#### [SOURCE MATERIAL]
========
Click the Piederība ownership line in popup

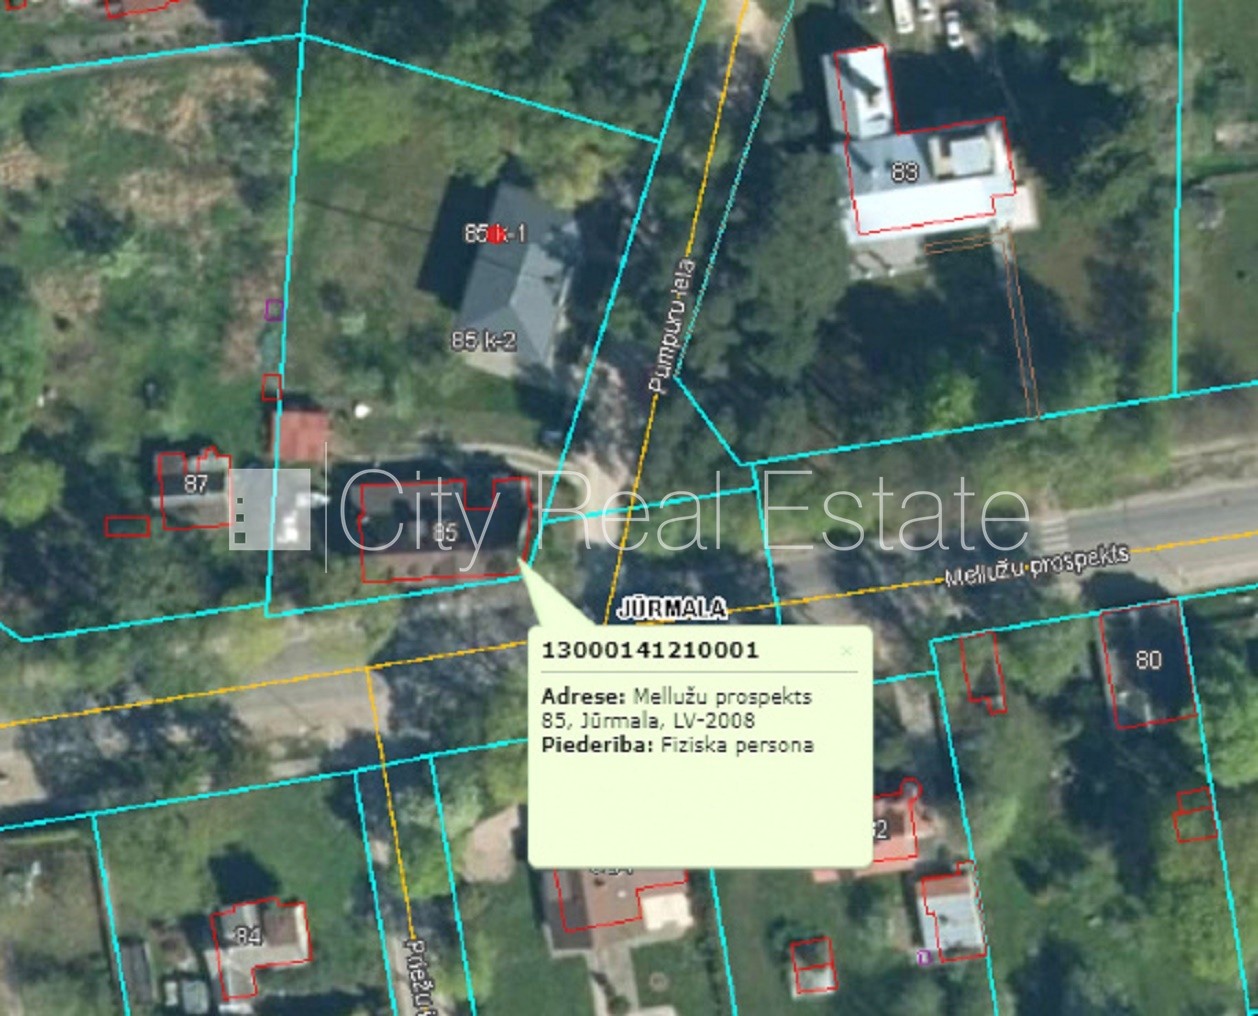677,745
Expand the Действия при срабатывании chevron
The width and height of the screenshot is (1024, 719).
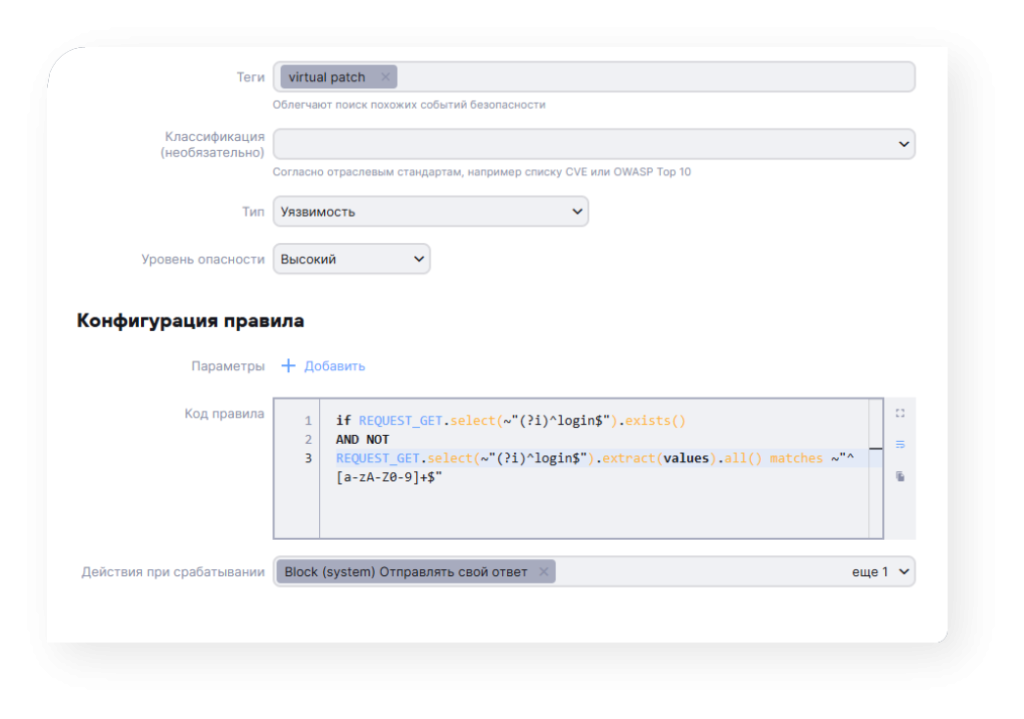[904, 572]

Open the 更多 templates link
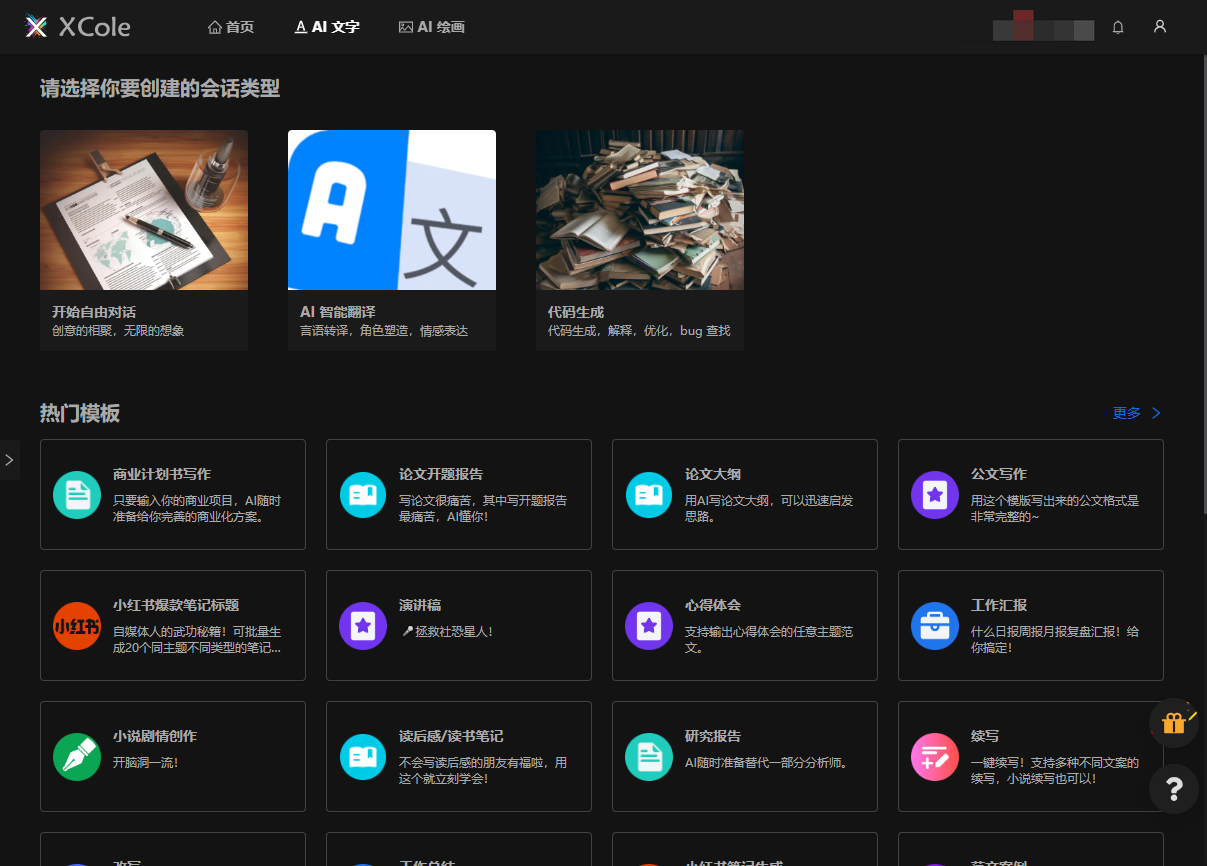pyautogui.click(x=1127, y=412)
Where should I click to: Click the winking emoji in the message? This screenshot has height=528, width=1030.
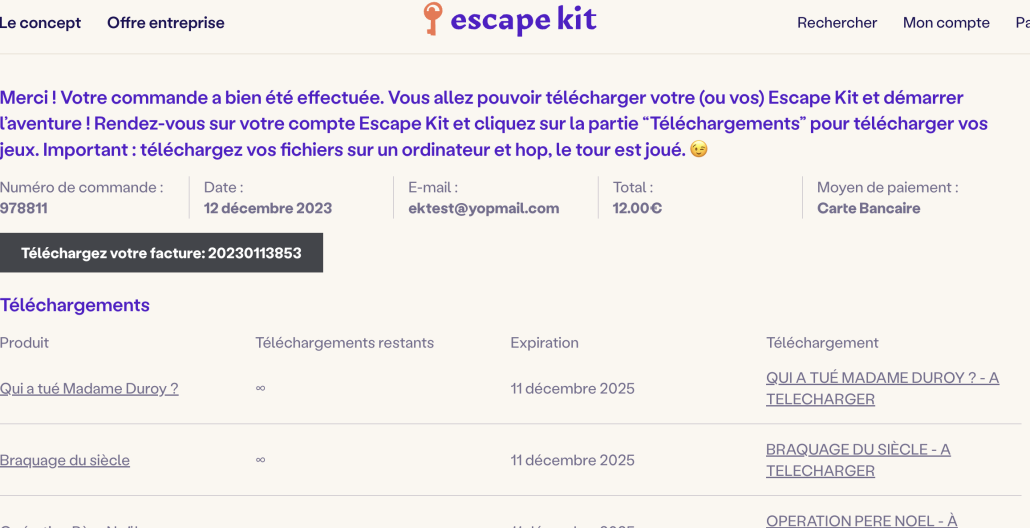click(x=699, y=150)
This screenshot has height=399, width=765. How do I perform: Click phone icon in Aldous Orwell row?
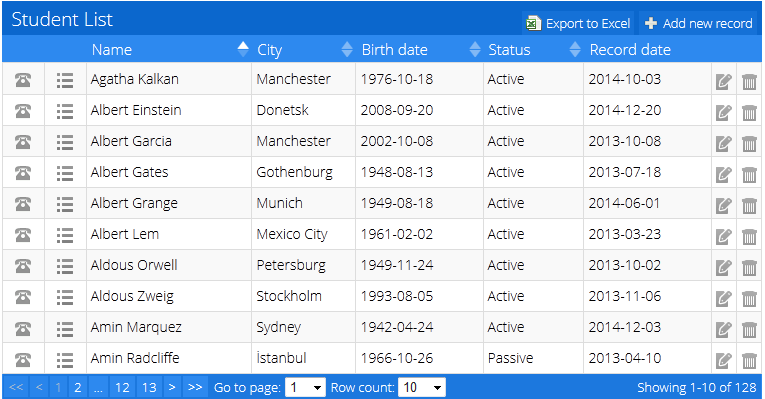point(23,266)
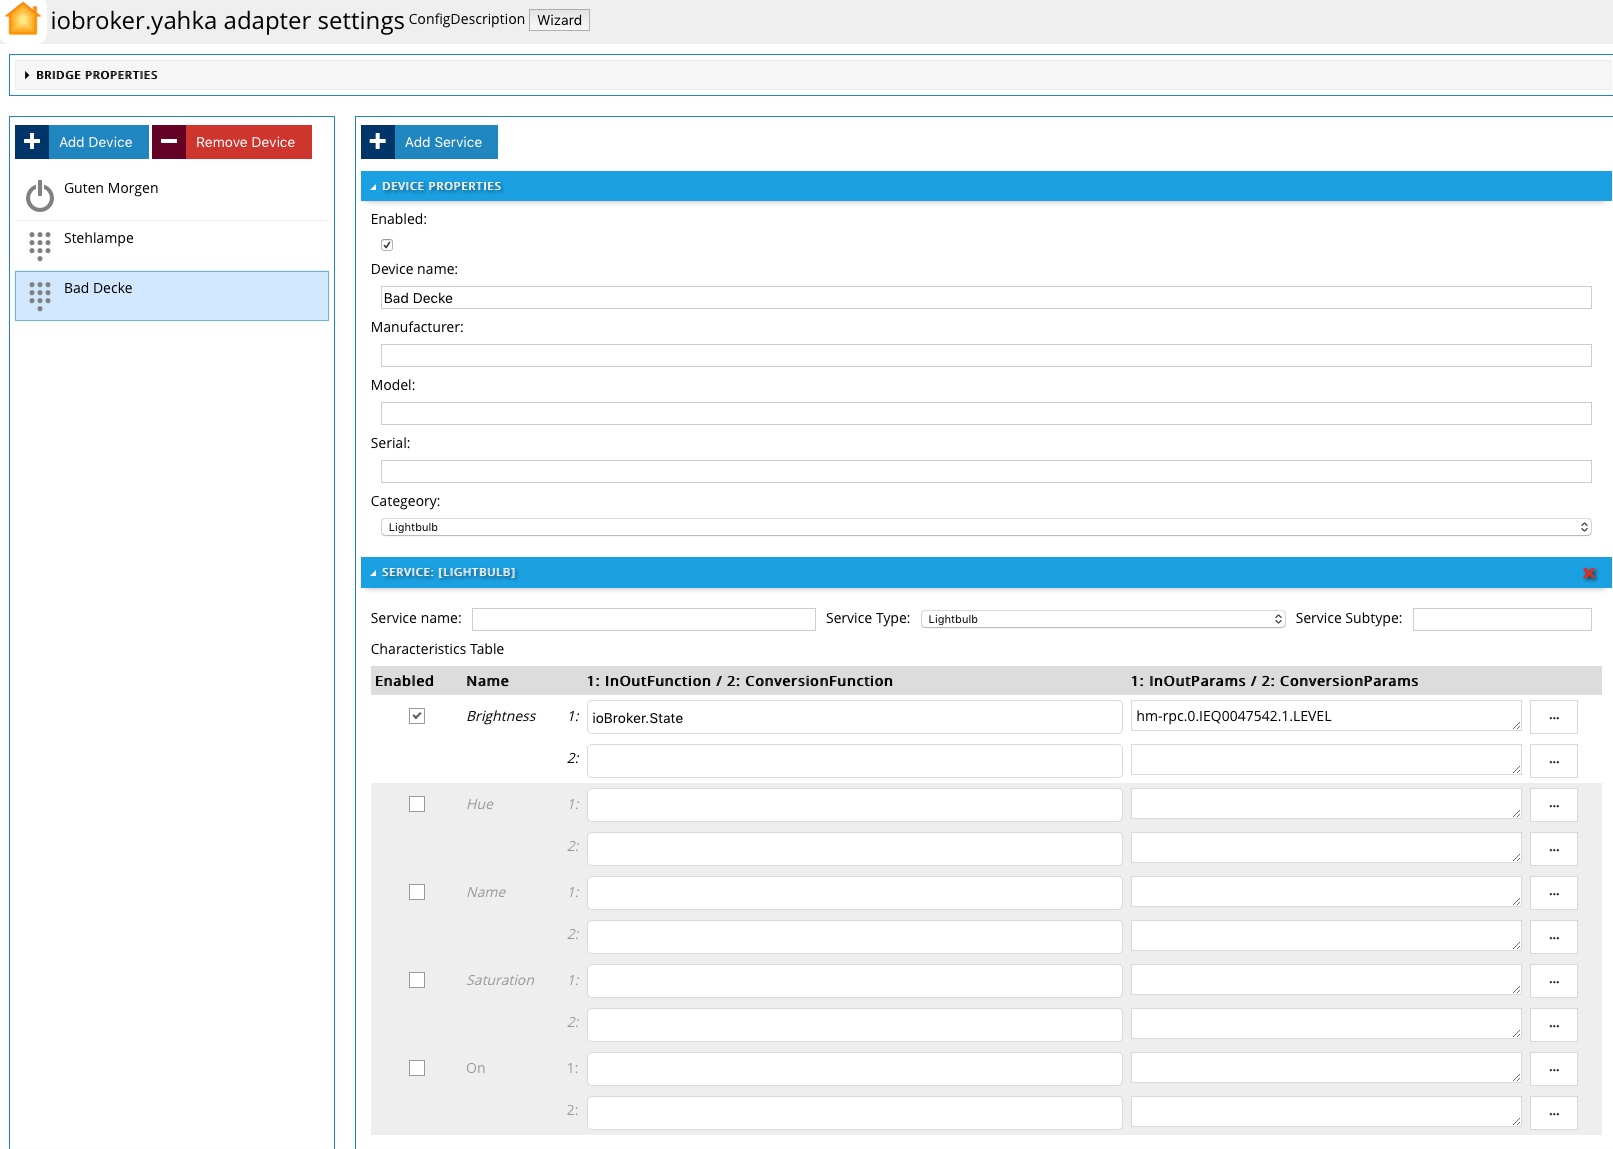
========
#### [TASK STATEMENT]
Please give the data again in full, exactly as written, but without any images.

#### [TASK ANSWER]
Click the Piederība ownership line in popup

677,745
Expand the Действия при срабатывании chevron
The width and height of the screenshot is (1024, 719).
[904, 572]

Open the 更多 templates link
pyautogui.click(x=1127, y=412)
Where should I click to: Click the winking emoji in the message? This screenshot has height=528, width=1030.
click(x=699, y=150)
This screenshot has height=399, width=765. How do I perform: Click phone icon in Aldous Orwell row?
point(23,266)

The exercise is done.